Interactive Rebase
Rewrite commit history: reword, squash, fixup, reorder or drop commits
Interactive rebase rewrites your own history before you push it: reword messages, squash several commits into one, reorder them, or drop the unwanted ones. GitBor replaces the text file you'd edit from the terminal with a visual editor.
Starting a rebase
Right-click a commit in the graph → Interactively Rebase '<branch>' to Here…. The editor opens with the commits from that point up to HEAD.
Actions
Pick one action per commit:
| Action | What it does |
|---|---|
| pick | Apply the commit as-is. |
| reword | Apply, then open the message editor. |
| edit | Apply and stop, so you can amend. |
| squash | Merge into the previous commit, combining messages. |
| fixup | Merge into the previous commit, discarding this message. |
| drop | Remove the commit from history. |
Drag rows to reorder commits — the same as reshuffling lines in git rebase -i.
Rebase progress
Once the rebase runs, a banner appears at the top of the window:
- The current step (e.g. "Rebasing: step 3 of 7").

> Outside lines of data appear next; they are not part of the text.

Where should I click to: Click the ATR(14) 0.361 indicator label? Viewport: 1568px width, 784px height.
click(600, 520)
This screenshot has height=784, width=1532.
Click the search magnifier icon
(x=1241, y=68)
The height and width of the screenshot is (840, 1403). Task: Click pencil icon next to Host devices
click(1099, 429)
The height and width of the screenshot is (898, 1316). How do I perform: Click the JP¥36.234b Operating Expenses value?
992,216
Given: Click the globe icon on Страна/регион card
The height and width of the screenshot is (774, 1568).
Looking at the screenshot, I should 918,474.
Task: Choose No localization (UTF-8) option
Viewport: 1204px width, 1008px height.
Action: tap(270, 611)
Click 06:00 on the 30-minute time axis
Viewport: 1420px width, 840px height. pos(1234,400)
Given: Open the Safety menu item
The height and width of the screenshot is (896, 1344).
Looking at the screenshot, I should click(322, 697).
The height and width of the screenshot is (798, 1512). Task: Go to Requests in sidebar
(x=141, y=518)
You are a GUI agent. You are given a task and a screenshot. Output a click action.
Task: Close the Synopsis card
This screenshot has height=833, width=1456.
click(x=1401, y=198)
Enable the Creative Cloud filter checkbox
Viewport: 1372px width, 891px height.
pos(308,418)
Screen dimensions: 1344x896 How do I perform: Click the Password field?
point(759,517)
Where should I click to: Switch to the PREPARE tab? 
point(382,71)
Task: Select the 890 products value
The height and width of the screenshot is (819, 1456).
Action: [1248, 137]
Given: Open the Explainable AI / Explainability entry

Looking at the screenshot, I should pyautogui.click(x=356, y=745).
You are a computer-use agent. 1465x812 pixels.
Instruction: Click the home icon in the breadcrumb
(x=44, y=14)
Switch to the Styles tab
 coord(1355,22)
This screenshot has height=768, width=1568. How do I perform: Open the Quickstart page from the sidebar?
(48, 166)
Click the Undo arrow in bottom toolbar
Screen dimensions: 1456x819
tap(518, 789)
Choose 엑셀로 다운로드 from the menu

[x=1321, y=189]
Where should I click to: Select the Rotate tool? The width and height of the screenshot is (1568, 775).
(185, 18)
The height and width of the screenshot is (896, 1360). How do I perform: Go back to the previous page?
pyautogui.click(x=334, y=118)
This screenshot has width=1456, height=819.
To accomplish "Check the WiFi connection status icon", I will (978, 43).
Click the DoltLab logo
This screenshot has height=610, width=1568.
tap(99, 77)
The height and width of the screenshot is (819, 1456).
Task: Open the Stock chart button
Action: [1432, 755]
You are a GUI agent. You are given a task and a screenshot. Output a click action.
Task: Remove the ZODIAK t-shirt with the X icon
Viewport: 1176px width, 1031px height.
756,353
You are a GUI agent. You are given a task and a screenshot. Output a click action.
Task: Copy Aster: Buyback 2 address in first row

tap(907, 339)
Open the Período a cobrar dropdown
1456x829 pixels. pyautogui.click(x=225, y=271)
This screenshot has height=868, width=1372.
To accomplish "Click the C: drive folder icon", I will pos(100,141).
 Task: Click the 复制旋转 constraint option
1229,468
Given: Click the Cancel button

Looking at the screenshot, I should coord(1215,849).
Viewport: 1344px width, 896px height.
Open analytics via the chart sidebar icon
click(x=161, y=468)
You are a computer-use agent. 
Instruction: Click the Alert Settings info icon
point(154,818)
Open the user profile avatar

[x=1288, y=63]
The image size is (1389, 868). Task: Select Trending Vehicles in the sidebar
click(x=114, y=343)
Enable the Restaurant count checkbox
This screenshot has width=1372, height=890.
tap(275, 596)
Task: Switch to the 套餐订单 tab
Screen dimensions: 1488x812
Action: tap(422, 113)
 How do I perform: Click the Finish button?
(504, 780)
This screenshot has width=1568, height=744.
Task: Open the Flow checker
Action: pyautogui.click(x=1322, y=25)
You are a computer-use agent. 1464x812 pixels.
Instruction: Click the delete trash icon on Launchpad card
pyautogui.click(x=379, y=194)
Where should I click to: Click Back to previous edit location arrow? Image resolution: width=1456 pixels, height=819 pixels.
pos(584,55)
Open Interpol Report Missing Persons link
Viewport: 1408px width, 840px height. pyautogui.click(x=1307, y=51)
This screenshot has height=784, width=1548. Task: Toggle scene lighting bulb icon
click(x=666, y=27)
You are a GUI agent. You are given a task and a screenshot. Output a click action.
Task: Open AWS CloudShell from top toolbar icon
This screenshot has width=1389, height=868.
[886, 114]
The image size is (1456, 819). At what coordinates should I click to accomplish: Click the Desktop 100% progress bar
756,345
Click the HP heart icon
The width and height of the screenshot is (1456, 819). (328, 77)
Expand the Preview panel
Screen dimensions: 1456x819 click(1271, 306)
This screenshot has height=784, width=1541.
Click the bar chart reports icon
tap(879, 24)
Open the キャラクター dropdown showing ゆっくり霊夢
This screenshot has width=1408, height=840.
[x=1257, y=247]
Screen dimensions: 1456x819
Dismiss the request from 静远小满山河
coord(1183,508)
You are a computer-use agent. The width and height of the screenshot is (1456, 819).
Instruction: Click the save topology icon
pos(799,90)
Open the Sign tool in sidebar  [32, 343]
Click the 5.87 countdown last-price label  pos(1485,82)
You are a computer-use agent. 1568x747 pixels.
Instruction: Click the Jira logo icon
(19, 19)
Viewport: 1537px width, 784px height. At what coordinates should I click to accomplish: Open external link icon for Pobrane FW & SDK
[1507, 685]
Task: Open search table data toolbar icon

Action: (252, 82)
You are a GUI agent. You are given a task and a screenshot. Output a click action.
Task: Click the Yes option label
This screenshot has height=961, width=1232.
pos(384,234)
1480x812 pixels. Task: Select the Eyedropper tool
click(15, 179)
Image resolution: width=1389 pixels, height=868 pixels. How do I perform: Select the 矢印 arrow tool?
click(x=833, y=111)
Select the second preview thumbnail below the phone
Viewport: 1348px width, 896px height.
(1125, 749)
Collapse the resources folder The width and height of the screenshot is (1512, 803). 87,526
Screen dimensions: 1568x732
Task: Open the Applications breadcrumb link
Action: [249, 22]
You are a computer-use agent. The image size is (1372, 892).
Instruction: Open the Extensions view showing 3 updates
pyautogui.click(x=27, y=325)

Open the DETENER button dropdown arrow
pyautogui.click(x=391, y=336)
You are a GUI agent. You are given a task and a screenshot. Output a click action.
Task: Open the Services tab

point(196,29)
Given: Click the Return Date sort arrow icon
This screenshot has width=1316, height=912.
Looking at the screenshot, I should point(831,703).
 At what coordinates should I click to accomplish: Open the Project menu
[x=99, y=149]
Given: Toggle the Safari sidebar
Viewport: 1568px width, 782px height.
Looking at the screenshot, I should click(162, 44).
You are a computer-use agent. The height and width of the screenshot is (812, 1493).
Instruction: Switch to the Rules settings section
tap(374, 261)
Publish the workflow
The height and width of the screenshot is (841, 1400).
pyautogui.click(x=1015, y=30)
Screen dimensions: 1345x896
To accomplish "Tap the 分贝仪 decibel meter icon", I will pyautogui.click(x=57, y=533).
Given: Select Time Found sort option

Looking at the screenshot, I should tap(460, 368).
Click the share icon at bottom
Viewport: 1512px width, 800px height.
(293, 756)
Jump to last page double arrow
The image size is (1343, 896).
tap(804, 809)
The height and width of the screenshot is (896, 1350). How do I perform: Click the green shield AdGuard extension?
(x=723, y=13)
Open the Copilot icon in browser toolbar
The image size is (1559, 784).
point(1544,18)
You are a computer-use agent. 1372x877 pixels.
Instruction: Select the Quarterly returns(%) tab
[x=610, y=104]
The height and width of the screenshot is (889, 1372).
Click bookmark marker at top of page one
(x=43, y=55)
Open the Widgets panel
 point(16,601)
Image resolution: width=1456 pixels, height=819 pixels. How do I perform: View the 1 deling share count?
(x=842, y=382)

- Continue — proceed after an edit or a resolved conflict.
- Skip — skip the current commit.
- Abort — cancel the whole rebase and return HEAD to where it started.
If a conflict occurs, GitBor switches you to the Merge Editor for the conflicting files. Resolve them, then click Continue.
Safety
Before starting, GitBor:
- Records the current HEAD, so you can return to it from Repository → More → Reflog… (see Reflog).
- Auto-stashes any uncommitted changes.
- Journals the operation start.
If the app is killed mid-rebase, GitBor shows a recovery dialog on the next launch — continue, abort, or forget the operation. See Data Protection.